Wondering what is wrong? Been reading--too early to be scar tissue. Maybe a bone spur? Maybe OS did wrong procedure!
I have had so many things lately including rotator cuff,colon. Re section,heart ablation, ischemic colitis and now bladder cancer that needs chemo. Want some semblance of a life back. At 70 I am not ready to sat "it's over."
I have gotten thru all these things with strong attitude but the back is wearing me out. I feel like I can say things here that I would not tell family and friends.
Sorry to be prophetic! But I still think at least part of your problem is doing too much. From early on in the healing process, I think you got some inflammation going --the sciatic nerve is very inflamed and is causing you all this pain in your leg. Once it becomes inflamed and you are still doing things that irritate it, it is very difficult to get the pain to settle down. I think I told you I ruined one surgery due to a family issue that required me to drive 45 minutes to the hospital and hang out in the emergency room all day...and I had to do this for about 5 days. This was five days after surgery when I wasn't even supposed to be riding in a car.

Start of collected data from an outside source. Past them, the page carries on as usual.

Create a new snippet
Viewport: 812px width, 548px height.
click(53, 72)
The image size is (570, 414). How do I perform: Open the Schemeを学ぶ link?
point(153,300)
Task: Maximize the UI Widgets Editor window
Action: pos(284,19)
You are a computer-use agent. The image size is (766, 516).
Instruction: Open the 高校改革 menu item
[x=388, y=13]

After the second day, I could just feel that I was becoming inflamed. I called my surgeon. He gave me a Medrol pack and we both kind of figured it wasn't going to be enough.

It wasn't. That nerve never calmed down....What I learned was that even a nerve can develop scar tissue from being repeatedly irritated...and when that happens, not too much can be done about it. It causes the nerve to malfunction. My surgeon drew me a complicated diagram of the whole process...but these very fine little strands of nerve tissue that are trying to make a connection, aren't connecting properly so they just keep mis-firing and the result is a signal the brain interprets as pain.

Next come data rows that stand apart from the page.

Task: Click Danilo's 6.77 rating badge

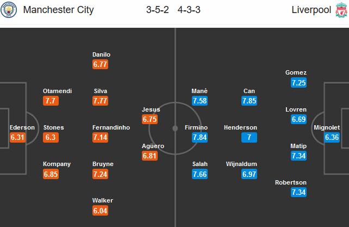Action: point(100,64)

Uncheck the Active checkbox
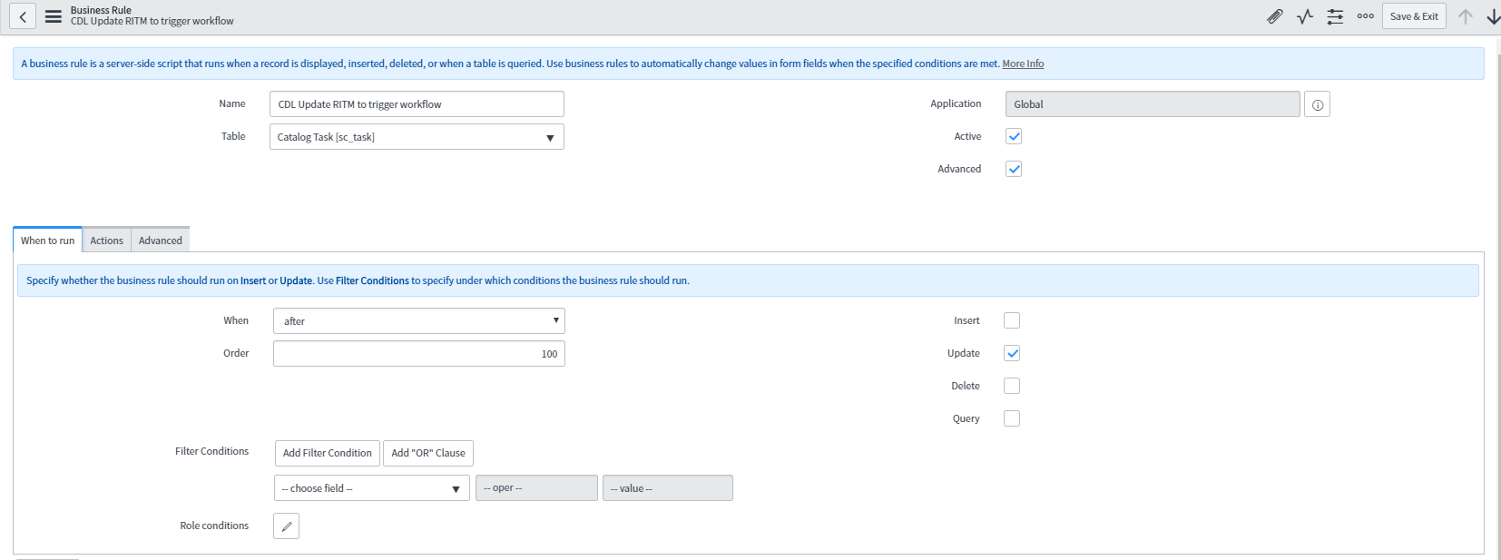pyautogui.click(x=1014, y=137)
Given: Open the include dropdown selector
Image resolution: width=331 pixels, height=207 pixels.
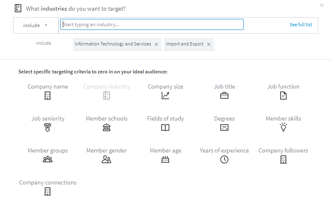Looking at the screenshot, I should 36,25.
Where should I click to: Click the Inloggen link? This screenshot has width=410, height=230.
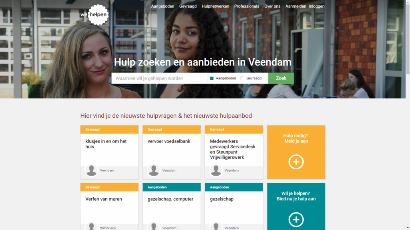(316, 6)
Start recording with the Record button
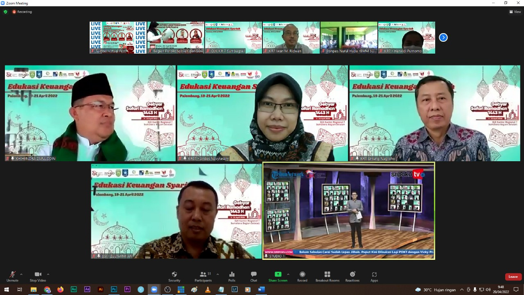Viewport: 524px width, 295px height. point(302,276)
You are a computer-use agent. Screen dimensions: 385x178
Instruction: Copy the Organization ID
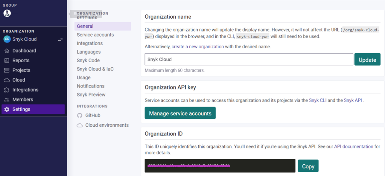pos(308,166)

I don't know if something similar is going on with you...but one thing I have learned is that this type of sciatic pain is not something you work your way through by trying to stretch it out, work it out, and certainly not that old adage, "no pain, no gain." The best way to deal with sciatic issues is to not have a nerve flare to begin with -- so that's why I've been saying not to push, do too much, walk too far, go to the gym, etc.

I would imagine your surgeon wants a diagnostic nerve block which can be done without any steroid. I imagine he is trying to find out which nerve is causing the pain...in hopes that it can help him figure out what is going on.

Keep icing and try to restrict your activities to very moderate walking a couple times a day. Maybe you can get the pain to settle down a little bit.